FHA-backed loans typically have lower income and credit score requirements than conventional mortgages. FHA also requires a minimum 3.5 percent down payment, which is helpful for buyers who don’t have a lot of funds saved for a big lump sum payment. These are two reasons FHA loans are so popular among first-time homebuyers, people on tight budgets and folks who have lower credit scores.
FHA loans do require FHA mortgage insurance for homebuyers who put down less than 20 percent. All FHA borrowers must pay two insurance premiums: the upfront mortgage insurance premium (1.75 percent of the base loan amount) and an annual mortgage insurance premium. The annual premium is based on loan terms, loan amount and the loan-to-value ratio. Keep these extra costs in mind when you’re budgeting for a house.
Who is a FHA Loan for?
A FHA loan can be a viable path to homeownership for many types of buyers. Here we’ll look at two scenarios where FHA loans might make sense.
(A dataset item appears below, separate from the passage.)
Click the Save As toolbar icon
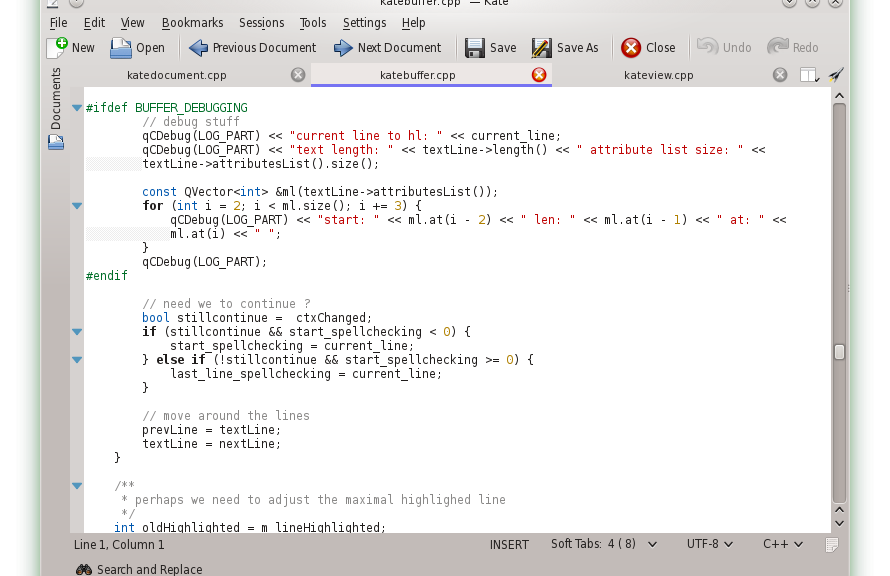The height and width of the screenshot is (576, 890). 541,47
Borrowers with a sub-620 credit score
Most lenders call for a minimum credit score of 620 for conventional loans, whereas FHA loans have looser requirements. Homebuyers can have a score as low as 500 and still be eligible for an FHA loan. However, lower scores also mean higher down payments. Here’s what FHA requires:
- 580 credit score to qualify for a 3.5 percent down payment
- 500 to 579 credit score must have a minimum 10 percent down payment
Borrowers with a low down payment
Many of today’s buyers, especially if this is their first home, find saving for a down payment challenging. As housing costs rise and people are saddled with student loan debt, many folks need a loan with low down-payment requirements.
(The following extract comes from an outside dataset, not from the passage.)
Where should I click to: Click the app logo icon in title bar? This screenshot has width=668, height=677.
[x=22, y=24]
FHA loans only require 3.5 percent down (if you have a minimum 580 credit score). This is good news for folks who would otherwise be required to make a larger upfront payment. To obtain approval for a FHA loan, the borrower must satisfy the following requirements.
FHA Loan Requirements
- Steady employment history
- Ability to pay
- Financial soundness
|FHA Loan||30-Year Fixed Loan|
|Principal + interest||$1,292||$1,271|
|Total monthly payment||$1,497||$1,392|
Advantages of FHA Loans
- Low down-payment requirements.
- Amenable to first-time home buyers (includes those who have not owned a home for at least three years).
- Financing for mobile homes and factory-built homes.
- May accommodate people who own the land where the home will be located and those who will live in a mobile home park.
- Can lock in a low rate without a large down payment.
Disadvantages of FHA Loans
- FHA borrowers are required to pay two types of mortgage insurance: mortgage insurance premium (MIP) and an annual premium.
- FHA loans require that the house meet certain standards, which decreases buying options.